Choosing a statistical model: Continuous response data
Previously, we discussed the definition of relative potency and how it relates to biological similarity, and therefore the need for parallelism between reference and test dose–response curves. In order to test for parallelism and calculate a relative potency, the assay data must be mathematically modelled.
From a modelling perspective there are two fundamentally different types of assay data. In continuous assays, the response is effectively continuous (for example optical density or chemical concentration). In quantal assays, the response is binary or “all-or-none” (for example alive/dead or reacted/not reacted). This distinction is important because different mathematical models are required.
Key Takeaways
- Continuous bioassay data are commonly modelled using the four-parameter logistic (4PL) model, which provides a flexible and biologically meaningful fit.
- Although linear models may appear attractive, relative potency shifts can cause non-parallelism and unnecessary assay failures.
- Using log-transformed doses (and often responses) helps stabilise variability and better satisfy model assumptions.
Continuous assay data
Although modern computational techniques can model data without strong assumptions about distributions, these approaches are complex. In practice, a small number of simple assumptions are often reasonable and make modelling far more straightforward.
In the example considered here, there are eight doses with three replicates at each dose. The doses span almost the full response range from zero to maximum, and the dose axis is plotted on a logarithmic scale.
A simple, symmetrical S-shaped curve appears to fit these data well. This curve is known as the four-parameter logistic (4PL) model, because four parameters are required to define it fully: the lower and upper asymptotes (A and D), the slope-related parameter B, and the horizontal position C.

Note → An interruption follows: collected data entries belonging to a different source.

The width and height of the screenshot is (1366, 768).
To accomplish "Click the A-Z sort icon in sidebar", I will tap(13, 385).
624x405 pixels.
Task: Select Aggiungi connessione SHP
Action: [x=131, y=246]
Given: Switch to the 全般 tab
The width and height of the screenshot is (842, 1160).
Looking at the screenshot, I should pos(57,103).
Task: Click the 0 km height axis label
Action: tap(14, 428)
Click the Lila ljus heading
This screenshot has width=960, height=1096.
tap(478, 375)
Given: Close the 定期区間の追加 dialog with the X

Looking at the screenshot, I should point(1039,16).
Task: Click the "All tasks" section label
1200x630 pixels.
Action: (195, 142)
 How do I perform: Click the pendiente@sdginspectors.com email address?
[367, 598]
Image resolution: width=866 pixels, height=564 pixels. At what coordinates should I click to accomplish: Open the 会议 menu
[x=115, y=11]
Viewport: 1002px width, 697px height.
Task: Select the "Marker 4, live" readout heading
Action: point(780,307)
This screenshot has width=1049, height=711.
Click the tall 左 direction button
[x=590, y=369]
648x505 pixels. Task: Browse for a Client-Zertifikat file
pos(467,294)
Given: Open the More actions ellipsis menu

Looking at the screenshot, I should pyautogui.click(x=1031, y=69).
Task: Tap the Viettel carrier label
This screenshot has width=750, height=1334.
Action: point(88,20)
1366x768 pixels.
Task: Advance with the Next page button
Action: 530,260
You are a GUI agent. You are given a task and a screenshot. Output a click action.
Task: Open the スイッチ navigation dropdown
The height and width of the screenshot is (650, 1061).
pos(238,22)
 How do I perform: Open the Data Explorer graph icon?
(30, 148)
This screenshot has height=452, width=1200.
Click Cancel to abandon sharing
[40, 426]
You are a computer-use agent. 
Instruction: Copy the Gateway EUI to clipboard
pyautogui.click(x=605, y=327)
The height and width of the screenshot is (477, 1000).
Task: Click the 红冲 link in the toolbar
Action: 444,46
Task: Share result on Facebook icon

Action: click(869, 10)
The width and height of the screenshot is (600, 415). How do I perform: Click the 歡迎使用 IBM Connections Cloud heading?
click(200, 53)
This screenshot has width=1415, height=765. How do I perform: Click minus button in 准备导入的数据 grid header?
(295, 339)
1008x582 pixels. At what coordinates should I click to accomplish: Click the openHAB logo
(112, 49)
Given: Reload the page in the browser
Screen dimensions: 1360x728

The equation for the 4PL, for response y and log(dose) x, is:
\[y = D + \frac{A – D}{1 + e^{B(x – C)}}\]
Simpler models
Although the 4PL often fits well, in practice we may only observe data in the central region of the curve, which can appear approximately linear. This makes linear models tempting, particularly when statistical support is limited.
However, choosing a linear model can have serious practical consequences. The same model must be fitted to both reference and test samples. When the relative potency of the test sample decreases, its curve shifts to the right on the dose axis. Under a linear model, this causes the fitted lines to become non-parallel, leading to a failed parallelism test.
If a 4PL model were used instead, the same data would often pass the parallelism test. Linear models should therefore be used with caution if unnecessary assay failures are to be avoided.
Assumptions of the 4PL model
The standard 4PL model relies on assumptions that are often approximately satisfied in bioassay data, but which are important to understand. In particular, the model assumes constant variability across dose groups and normally distributed errors.
In real bioassays, variability frequently increases at higher response levels. Applying a logarithmic transformation to the response often stabilises this variability. For this reason, it is standard practice to use log(dose), and to consider log(response) unless there is strong justification for working on the raw scale.
Normality also assumes symmetry. As responses approach zero, this assumption breaks down on the raw scale. Using log(response) resolves this issue, since very small responses correspond to large negative values on the log scale.
Other transformations are possible, but the logarithm is by far the most common. In this context, the choice of logarithmic base (e.g. log10 or log2) is not important.